I thought I'd start a thread for those of us suffering at MDA who are primal (or want to be primal) but are suffering from some kind of disordered eating. This might be old patterns of an ED, something which has started recently, or for those of us in relapse (like me).

Let's classify disordered eating as having a diagnosed eating disorder, or undiagnosed problems with food. They might be undereating, compulsive overeating, binge eating, anorexia, bulimia, compulisve excersising after food, orthorexia, obsessive calorie counting or any other behaviours with food that leave us feeling overwhelmed, bewildered and desperate.

This thread could be a place to share our progress and experience or to get support on a tough day.

A little about me, I've been eating 95% primal for over a year.
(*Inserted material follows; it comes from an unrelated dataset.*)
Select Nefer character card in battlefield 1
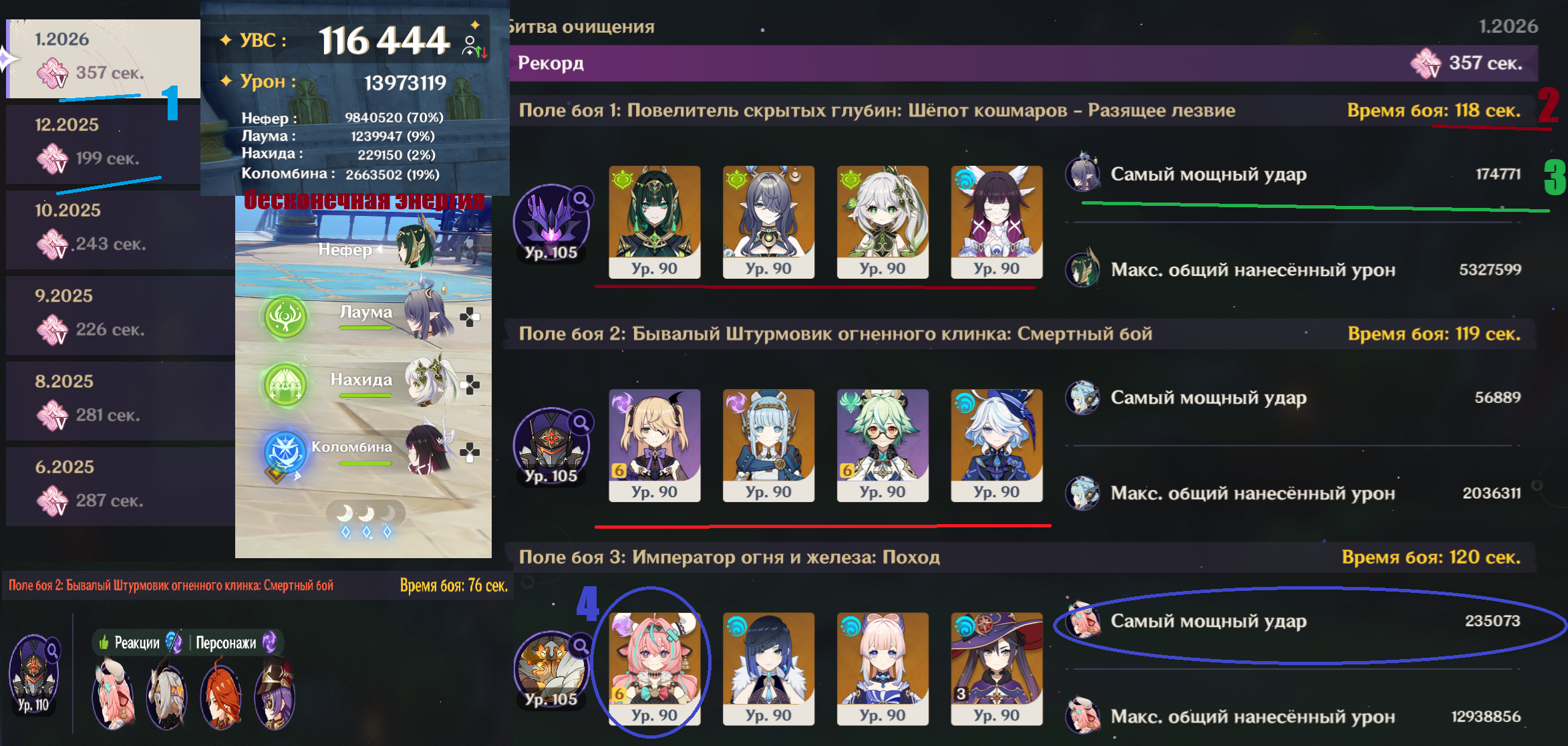The width and height of the screenshot is (1568, 746). tap(655, 222)

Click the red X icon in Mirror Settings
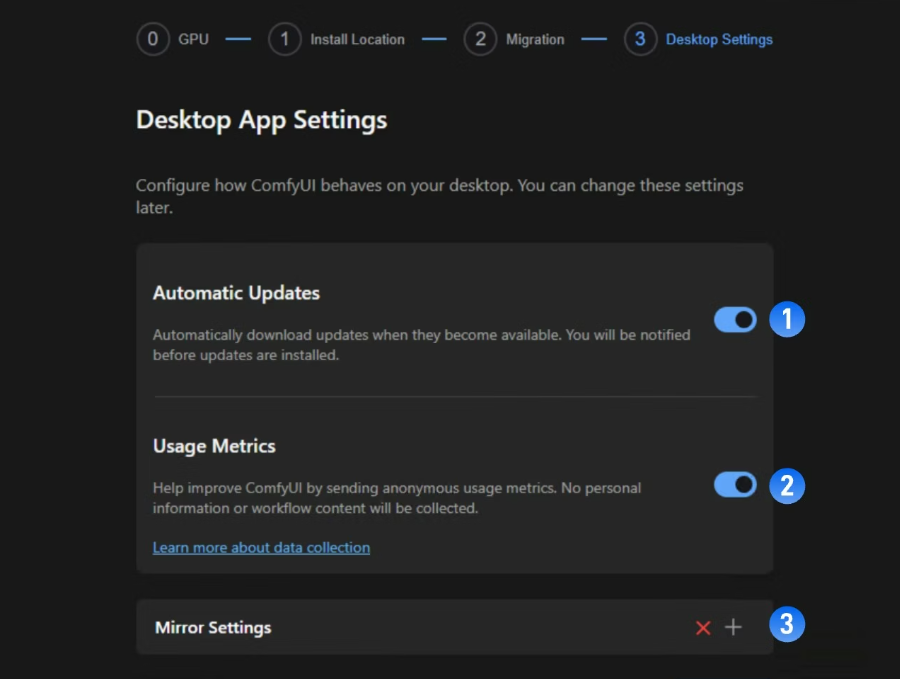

I'm a recovering anorexic and came to MDA to see if food could help me with my food issues. I also secretly hoped that I could eat loads of bacon and still lose weight...which didn't happen. After a few months I felt well enough to gain some weight, but a few weeks ago swtiched into binge eating and continued to gain. I am now in relapse again, restricting by IFing daily and avoiding foods I normally eat and enjoy. I've lost weight again, but I know it's not the answer. I have realised that a primal/paleo diet is not going to cure me of psychological and mental health issues. On that note, I see a therapist and psychiatrist regularly and my weight and mental state are monitored. I take medication, I go to OA, I read these forums.

I have made progress in the last 12 months. I don't count calories anymore, I eat a normal lunch and dinner of highly nutritious food, but I could probably do with eating a bit more of it. Binging scares me and I wish I could stop it. Restricting is scary too as I don't know where it's going to take me.

Recently I've been trying to eat a bit more, an extra egg, some bacon, some potato to help keep binges at bay. It's working, but early days. I've been slogging this out now for some time.

I'm a healthy weight, but probably at the low end of it.

Any others who want to share their journey?